## What you need to do
Repeat these records exactly, pictures excluded.

Given data Block Start

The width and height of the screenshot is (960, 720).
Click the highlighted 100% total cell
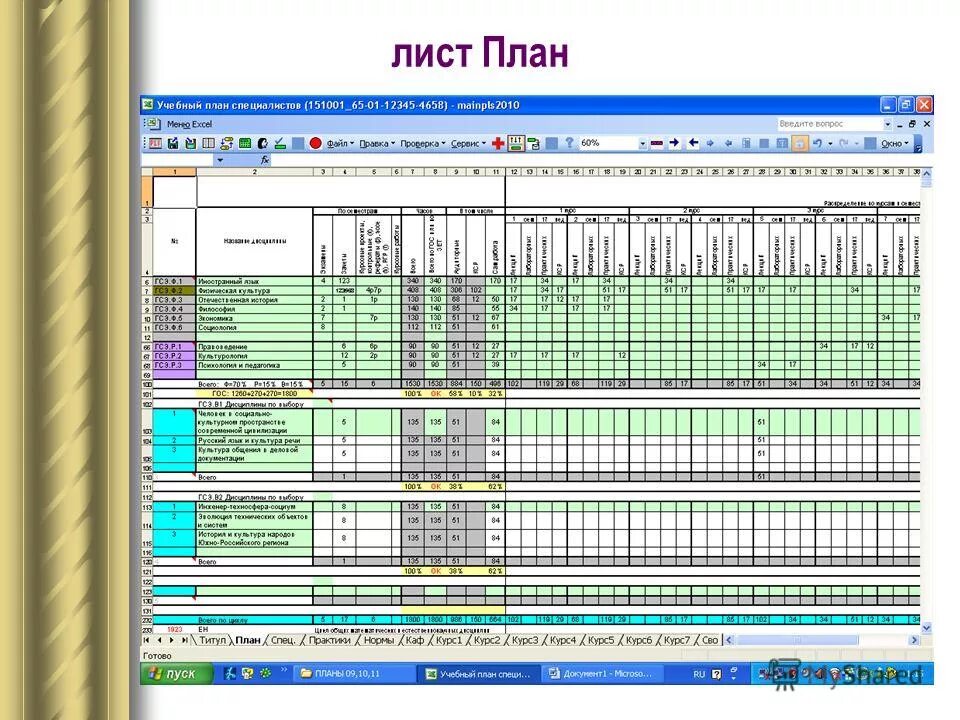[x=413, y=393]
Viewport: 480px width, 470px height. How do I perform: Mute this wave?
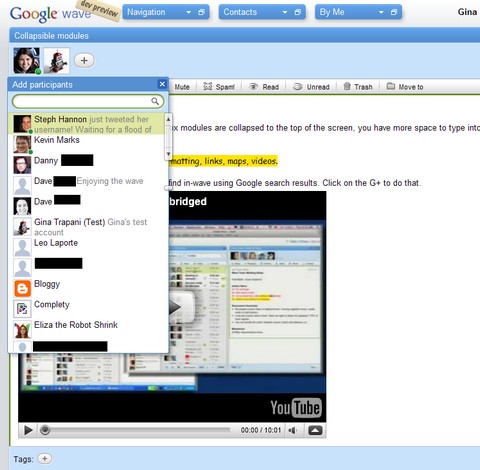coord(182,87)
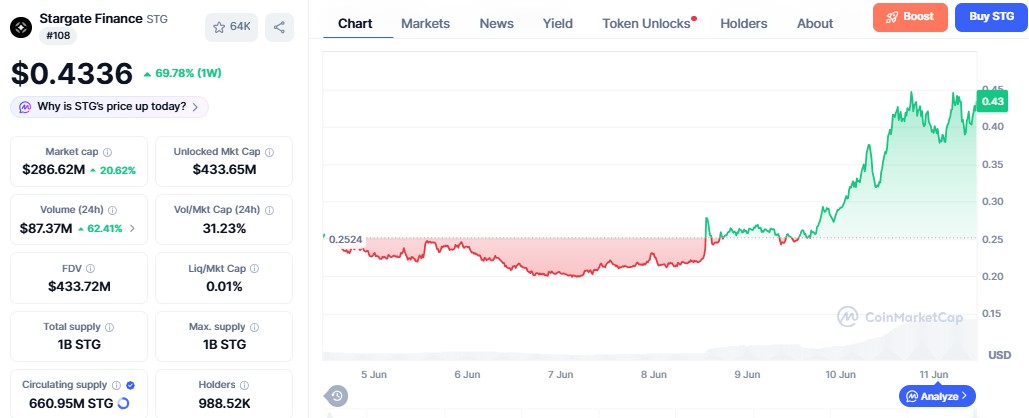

Given data Block End

## Solution to the problem
The width and height of the screenshot is (960, 720).
Click the highlighted 100% total cell
[x=413, y=393]
Viewport: 480px width, 470px height. How do I perform: Mute this wave?
coord(182,87)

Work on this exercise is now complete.